◆ **DO THIS**
Update the items starting with the line that contains "Task: Click the new-post icon beside 경근이 했님~~" and going on through the line that contains "Action: click(x=184, y=376)". Replace "Apply Filters" with "Clear Filters" and keep everything else unchanged.

◆ **EXTRACTED ENTRIES**

::::

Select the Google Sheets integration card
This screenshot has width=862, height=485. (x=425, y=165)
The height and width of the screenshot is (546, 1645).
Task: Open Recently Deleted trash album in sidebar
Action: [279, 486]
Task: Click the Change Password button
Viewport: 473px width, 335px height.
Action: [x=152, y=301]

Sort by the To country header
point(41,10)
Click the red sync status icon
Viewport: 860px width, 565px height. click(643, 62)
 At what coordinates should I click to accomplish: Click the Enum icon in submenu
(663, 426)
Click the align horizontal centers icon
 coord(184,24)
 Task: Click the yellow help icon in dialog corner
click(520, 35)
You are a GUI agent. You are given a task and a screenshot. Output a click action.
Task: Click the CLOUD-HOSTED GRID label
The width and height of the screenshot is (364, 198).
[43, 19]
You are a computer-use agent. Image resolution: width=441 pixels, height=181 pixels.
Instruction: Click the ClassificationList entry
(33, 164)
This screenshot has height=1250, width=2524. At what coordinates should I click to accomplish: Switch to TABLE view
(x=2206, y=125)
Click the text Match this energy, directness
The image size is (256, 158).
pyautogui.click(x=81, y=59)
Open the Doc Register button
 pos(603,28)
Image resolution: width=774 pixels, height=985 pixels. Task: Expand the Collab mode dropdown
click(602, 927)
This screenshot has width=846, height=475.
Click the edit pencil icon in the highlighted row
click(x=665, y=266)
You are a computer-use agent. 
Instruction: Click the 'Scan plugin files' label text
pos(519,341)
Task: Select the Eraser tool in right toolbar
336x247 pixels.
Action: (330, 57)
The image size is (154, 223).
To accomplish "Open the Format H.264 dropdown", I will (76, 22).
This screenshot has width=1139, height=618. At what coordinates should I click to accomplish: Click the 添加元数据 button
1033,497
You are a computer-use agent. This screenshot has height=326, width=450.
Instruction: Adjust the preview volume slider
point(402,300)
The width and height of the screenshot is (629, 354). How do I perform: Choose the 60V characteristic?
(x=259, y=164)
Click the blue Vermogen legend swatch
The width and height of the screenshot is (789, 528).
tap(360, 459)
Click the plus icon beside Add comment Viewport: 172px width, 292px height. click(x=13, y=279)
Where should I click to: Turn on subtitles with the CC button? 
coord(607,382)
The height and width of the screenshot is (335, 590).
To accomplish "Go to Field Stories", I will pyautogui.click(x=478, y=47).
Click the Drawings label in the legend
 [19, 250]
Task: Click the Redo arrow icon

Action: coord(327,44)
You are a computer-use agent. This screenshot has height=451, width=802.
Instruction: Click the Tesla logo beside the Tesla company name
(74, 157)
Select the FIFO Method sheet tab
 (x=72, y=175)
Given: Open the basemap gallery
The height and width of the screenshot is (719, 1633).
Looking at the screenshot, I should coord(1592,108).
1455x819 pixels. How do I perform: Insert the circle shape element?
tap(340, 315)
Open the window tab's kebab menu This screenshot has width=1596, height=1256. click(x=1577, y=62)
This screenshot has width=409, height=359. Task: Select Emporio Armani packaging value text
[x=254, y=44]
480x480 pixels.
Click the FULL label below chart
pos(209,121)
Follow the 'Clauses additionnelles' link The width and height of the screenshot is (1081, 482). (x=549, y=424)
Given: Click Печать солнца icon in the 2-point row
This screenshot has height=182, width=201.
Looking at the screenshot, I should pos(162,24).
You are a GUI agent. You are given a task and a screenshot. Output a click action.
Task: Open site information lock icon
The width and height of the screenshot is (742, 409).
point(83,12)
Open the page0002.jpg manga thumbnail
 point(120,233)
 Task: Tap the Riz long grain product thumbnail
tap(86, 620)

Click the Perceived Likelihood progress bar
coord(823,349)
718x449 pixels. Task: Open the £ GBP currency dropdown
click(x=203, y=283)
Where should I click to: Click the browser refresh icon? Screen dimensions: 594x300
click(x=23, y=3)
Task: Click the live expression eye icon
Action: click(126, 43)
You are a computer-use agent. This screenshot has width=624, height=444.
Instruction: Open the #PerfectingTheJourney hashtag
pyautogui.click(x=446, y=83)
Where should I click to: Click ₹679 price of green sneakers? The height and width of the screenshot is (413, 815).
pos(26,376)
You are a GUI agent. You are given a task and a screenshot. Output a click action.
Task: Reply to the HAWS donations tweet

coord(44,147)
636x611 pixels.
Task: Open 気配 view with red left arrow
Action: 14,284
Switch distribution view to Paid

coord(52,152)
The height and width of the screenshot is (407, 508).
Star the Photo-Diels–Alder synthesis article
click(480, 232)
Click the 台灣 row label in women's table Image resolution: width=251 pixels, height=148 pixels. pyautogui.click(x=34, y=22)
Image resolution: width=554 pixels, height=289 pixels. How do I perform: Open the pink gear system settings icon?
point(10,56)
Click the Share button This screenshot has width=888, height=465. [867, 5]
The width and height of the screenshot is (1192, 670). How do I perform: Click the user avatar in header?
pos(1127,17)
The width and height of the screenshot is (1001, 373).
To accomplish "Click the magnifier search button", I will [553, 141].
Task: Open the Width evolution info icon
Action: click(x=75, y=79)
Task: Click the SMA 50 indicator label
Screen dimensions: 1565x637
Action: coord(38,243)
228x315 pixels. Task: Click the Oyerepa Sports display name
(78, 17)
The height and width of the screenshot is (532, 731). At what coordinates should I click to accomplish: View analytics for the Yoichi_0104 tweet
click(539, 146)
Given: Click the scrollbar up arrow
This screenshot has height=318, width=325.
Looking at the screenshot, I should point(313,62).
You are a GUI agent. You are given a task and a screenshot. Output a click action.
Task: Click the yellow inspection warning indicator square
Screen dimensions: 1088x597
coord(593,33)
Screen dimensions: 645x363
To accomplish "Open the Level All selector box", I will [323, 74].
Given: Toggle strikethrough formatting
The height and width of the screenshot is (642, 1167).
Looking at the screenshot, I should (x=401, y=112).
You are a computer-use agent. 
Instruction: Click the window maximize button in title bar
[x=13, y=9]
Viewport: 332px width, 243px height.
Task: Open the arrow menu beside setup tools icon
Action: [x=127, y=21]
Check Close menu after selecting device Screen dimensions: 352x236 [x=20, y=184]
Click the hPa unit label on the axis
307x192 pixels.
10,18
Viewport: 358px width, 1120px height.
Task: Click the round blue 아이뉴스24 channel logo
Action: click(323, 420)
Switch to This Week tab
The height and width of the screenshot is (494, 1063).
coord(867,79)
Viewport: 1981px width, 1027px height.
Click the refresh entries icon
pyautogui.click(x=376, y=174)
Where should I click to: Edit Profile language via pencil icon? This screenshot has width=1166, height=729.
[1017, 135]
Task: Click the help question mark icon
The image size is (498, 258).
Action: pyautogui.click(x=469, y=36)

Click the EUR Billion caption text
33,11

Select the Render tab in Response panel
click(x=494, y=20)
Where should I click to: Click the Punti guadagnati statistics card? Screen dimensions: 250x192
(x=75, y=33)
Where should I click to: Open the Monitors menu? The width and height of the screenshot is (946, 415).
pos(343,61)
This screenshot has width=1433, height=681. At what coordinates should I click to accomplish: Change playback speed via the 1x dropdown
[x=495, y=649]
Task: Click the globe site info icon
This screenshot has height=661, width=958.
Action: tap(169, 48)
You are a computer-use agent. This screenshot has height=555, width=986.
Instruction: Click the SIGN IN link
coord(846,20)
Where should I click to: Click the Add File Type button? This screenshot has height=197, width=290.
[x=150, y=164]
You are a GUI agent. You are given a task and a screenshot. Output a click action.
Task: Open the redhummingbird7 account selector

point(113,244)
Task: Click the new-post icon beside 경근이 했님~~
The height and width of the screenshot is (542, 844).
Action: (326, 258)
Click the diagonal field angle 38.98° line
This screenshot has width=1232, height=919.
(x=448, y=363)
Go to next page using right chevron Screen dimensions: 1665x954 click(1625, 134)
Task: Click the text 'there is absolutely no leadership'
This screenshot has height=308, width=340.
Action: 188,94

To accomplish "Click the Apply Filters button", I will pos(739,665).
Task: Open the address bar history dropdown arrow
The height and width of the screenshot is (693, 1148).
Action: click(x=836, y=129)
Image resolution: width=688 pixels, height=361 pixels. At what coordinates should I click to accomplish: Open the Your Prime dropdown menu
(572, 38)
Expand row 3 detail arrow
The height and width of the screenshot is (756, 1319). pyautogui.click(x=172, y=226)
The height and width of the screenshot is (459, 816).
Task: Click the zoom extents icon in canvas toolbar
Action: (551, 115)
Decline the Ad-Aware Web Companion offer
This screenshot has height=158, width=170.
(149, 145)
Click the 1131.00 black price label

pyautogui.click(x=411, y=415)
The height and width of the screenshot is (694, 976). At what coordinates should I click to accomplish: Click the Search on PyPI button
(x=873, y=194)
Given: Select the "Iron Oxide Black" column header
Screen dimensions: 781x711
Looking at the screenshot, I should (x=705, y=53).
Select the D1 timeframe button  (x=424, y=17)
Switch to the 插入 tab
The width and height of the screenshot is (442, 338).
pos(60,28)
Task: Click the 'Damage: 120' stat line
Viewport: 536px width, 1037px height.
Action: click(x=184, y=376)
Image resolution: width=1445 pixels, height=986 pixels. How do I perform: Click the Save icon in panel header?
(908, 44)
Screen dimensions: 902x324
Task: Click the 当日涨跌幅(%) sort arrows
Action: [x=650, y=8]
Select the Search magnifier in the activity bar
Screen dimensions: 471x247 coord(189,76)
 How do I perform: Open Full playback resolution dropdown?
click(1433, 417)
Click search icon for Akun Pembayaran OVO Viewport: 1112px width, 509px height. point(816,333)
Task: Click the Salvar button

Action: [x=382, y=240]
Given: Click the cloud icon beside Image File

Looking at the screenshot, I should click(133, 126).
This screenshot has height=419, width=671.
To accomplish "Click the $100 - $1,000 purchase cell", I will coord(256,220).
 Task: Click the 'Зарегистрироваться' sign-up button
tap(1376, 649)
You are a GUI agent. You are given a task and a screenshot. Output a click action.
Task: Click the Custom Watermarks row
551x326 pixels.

::::

◆ **TASK RESULT**
Task: Click the new-post icon beside 경근이 했님~~
The height and width of the screenshot is (542, 844).
Action: (326, 258)
Click the diagonal field angle 38.98° line
This screenshot has width=1232, height=919.
(x=448, y=363)
Go to next page using right chevron Screen dimensions: 1665x954 click(1625, 134)
Task: Click the text 'there is absolutely no leadership'
This screenshot has height=308, width=340.
Action: 188,94

To accomplish "Click the Clear Filters button", I will pos(739,665).
Task: Open the address bar history dropdown arrow
The height and width of the screenshot is (693, 1148).
Action: click(x=836, y=129)
Image resolution: width=688 pixels, height=361 pixels. At what coordinates should I click to accomplish: Open the Your Prime dropdown menu
(572, 38)
Expand row 3 detail arrow
The height and width of the screenshot is (756, 1319). pyautogui.click(x=172, y=226)
The height and width of the screenshot is (459, 816).
Task: Click the zoom extents icon in canvas toolbar
Action: (551, 115)
Decline the Ad-Aware Web Companion offer
This screenshot has height=158, width=170.
(149, 145)
Click the 1131.00 black price label

pyautogui.click(x=411, y=415)
The height and width of the screenshot is (694, 976). At what coordinates should I click to accomplish: Click the Search on PyPI button
(x=873, y=194)
Given: Select the "Iron Oxide Black" column header
Screen dimensions: 781x711
Looking at the screenshot, I should (x=705, y=53).
Select the D1 timeframe button  (x=424, y=17)
Switch to the 插入 tab
The width and height of the screenshot is (442, 338).
pos(60,28)
Task: Click the 'Damage: 120' stat line
Viewport: 536px width, 1037px height.
Action: click(x=184, y=376)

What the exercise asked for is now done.